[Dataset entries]

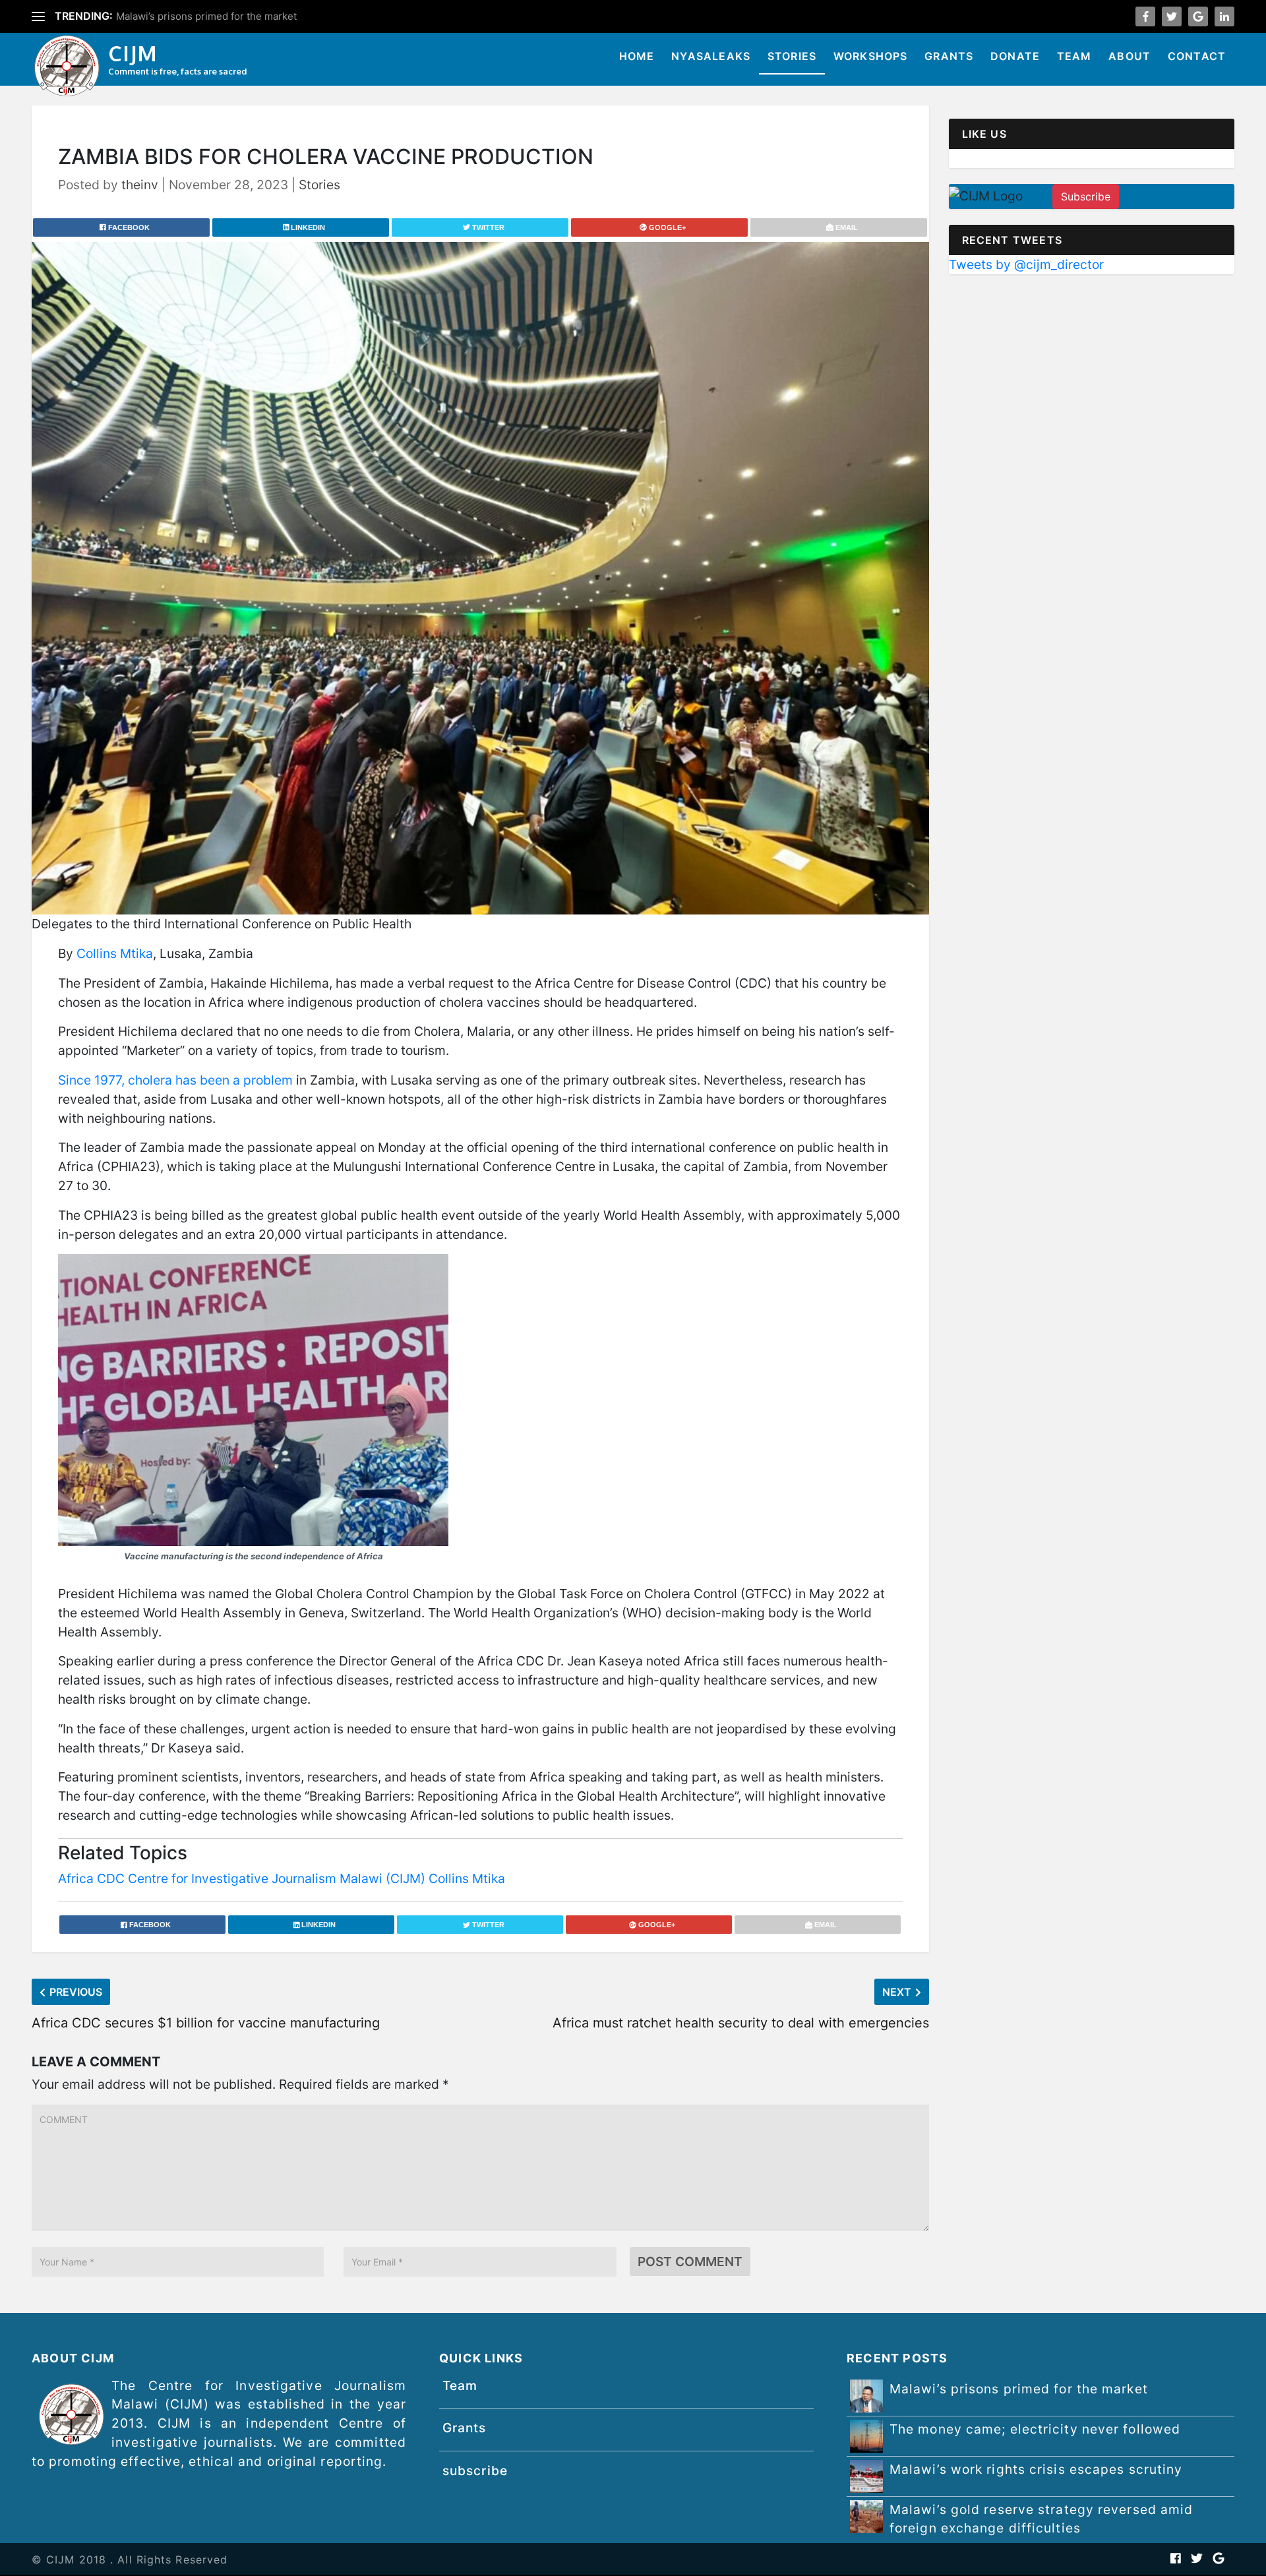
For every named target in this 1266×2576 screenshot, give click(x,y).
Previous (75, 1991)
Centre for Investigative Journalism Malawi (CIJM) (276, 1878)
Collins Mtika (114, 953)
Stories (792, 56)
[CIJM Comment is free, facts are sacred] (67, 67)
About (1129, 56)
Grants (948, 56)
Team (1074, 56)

_Work order_
Find the line that contains "Centre for Investigative". Write out that line and every line after it through the end of the data, exactly, and nothing else.

_Response to this exercise_
Centre for Investigative Journalism Malawi (CIJM) (276, 1878)
Collins Mtika (114, 953)
Stories (792, 56)
[CIJM Comment is free, facts are sacred] (67, 67)
About (1129, 56)
Grants (948, 56)
Team (1074, 56)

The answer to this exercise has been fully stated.